═══ Dataset extract
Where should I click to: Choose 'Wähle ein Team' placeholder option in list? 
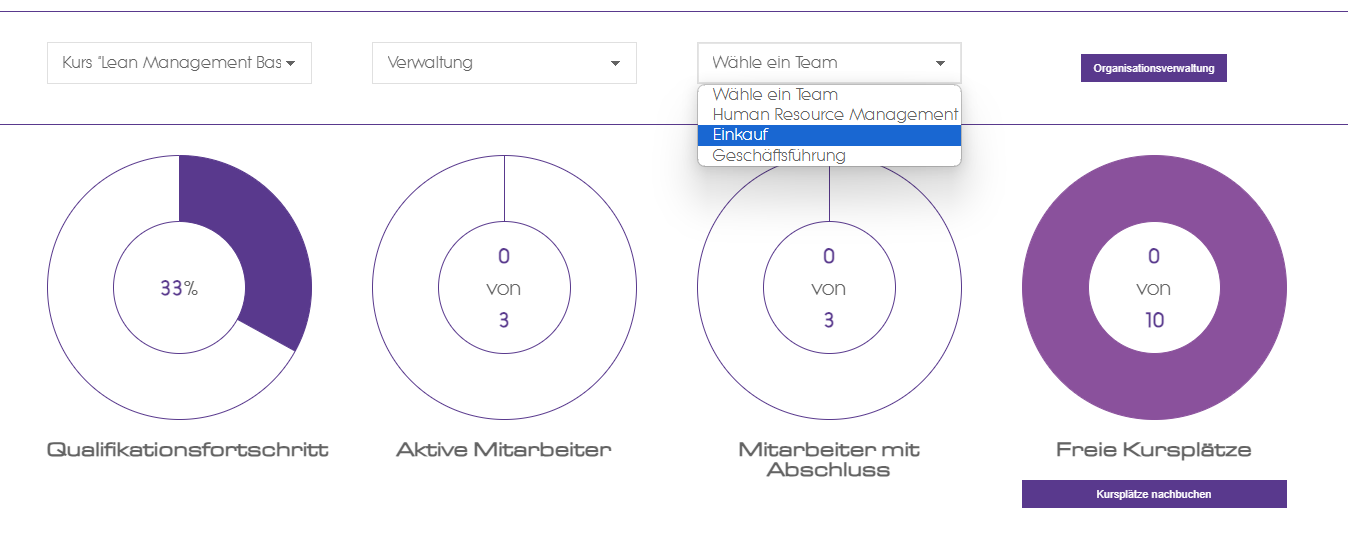click(x=775, y=95)
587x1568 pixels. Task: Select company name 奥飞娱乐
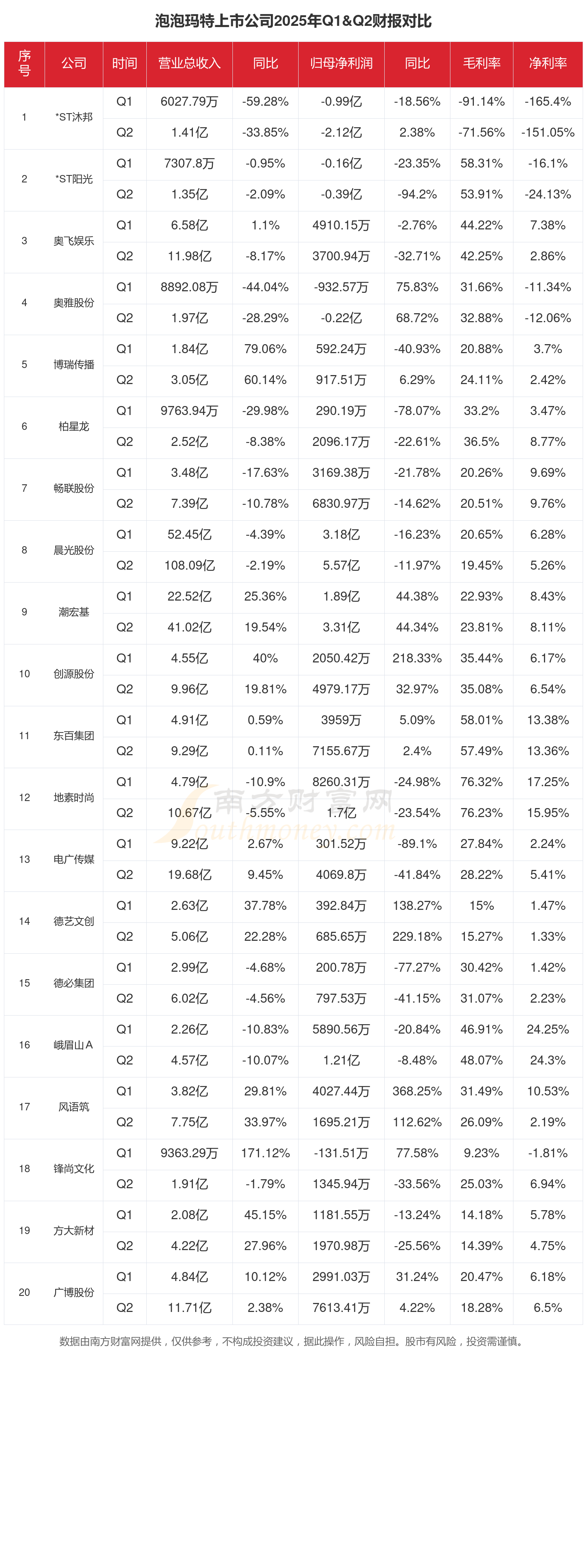[74, 241]
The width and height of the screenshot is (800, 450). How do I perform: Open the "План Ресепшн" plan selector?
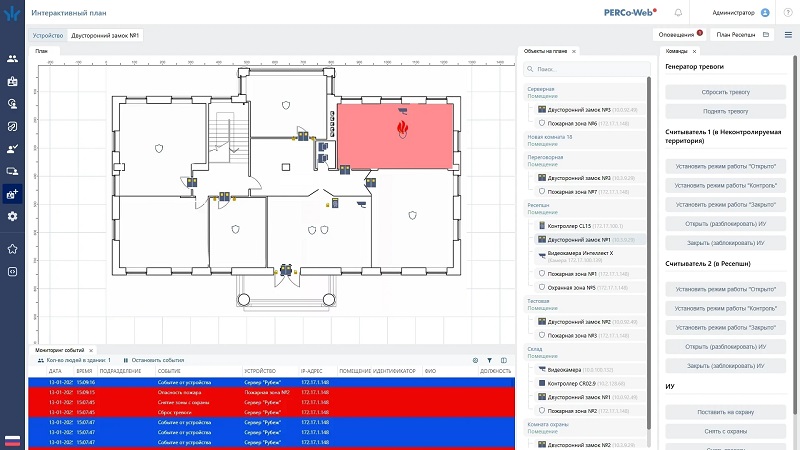pyautogui.click(x=736, y=35)
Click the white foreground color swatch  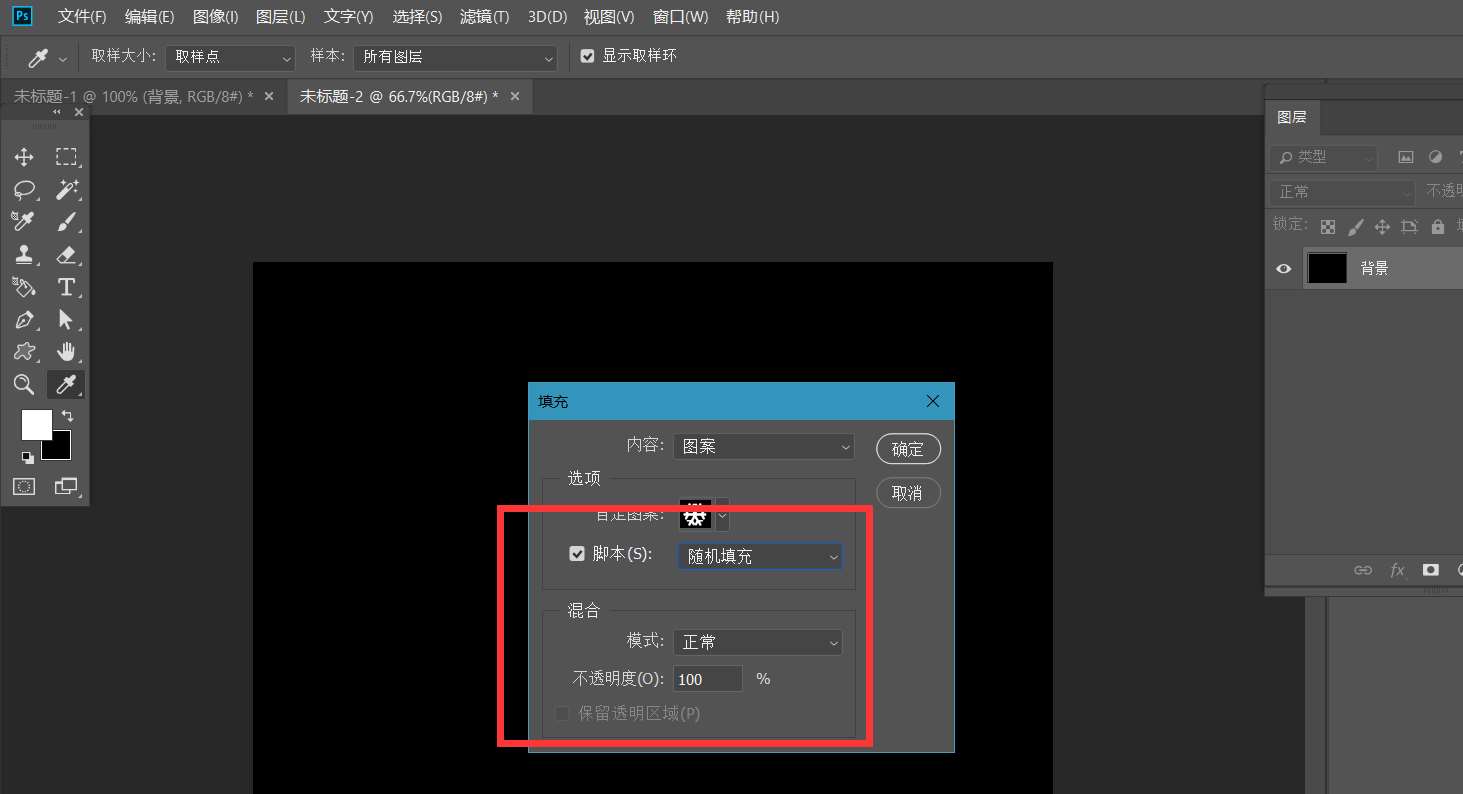coord(36,424)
══════
__Instructions to follow__. Copy the lines from the first one through the line with "pyautogui.click(x=736, y=35)", swapping "placeholder" for "default" and keeping everything else the same. Omit the pictures.

__Reply__.
Where should I click to: Choose 'Wähle ein Team' default option in list? 
click(x=775, y=95)
587x1568 pixels. Task: Select company name 奥飞娱乐
[74, 241]
The width and height of the screenshot is (800, 450). How do I perform: Open the "План Ресепшн" plan selector?
pyautogui.click(x=736, y=35)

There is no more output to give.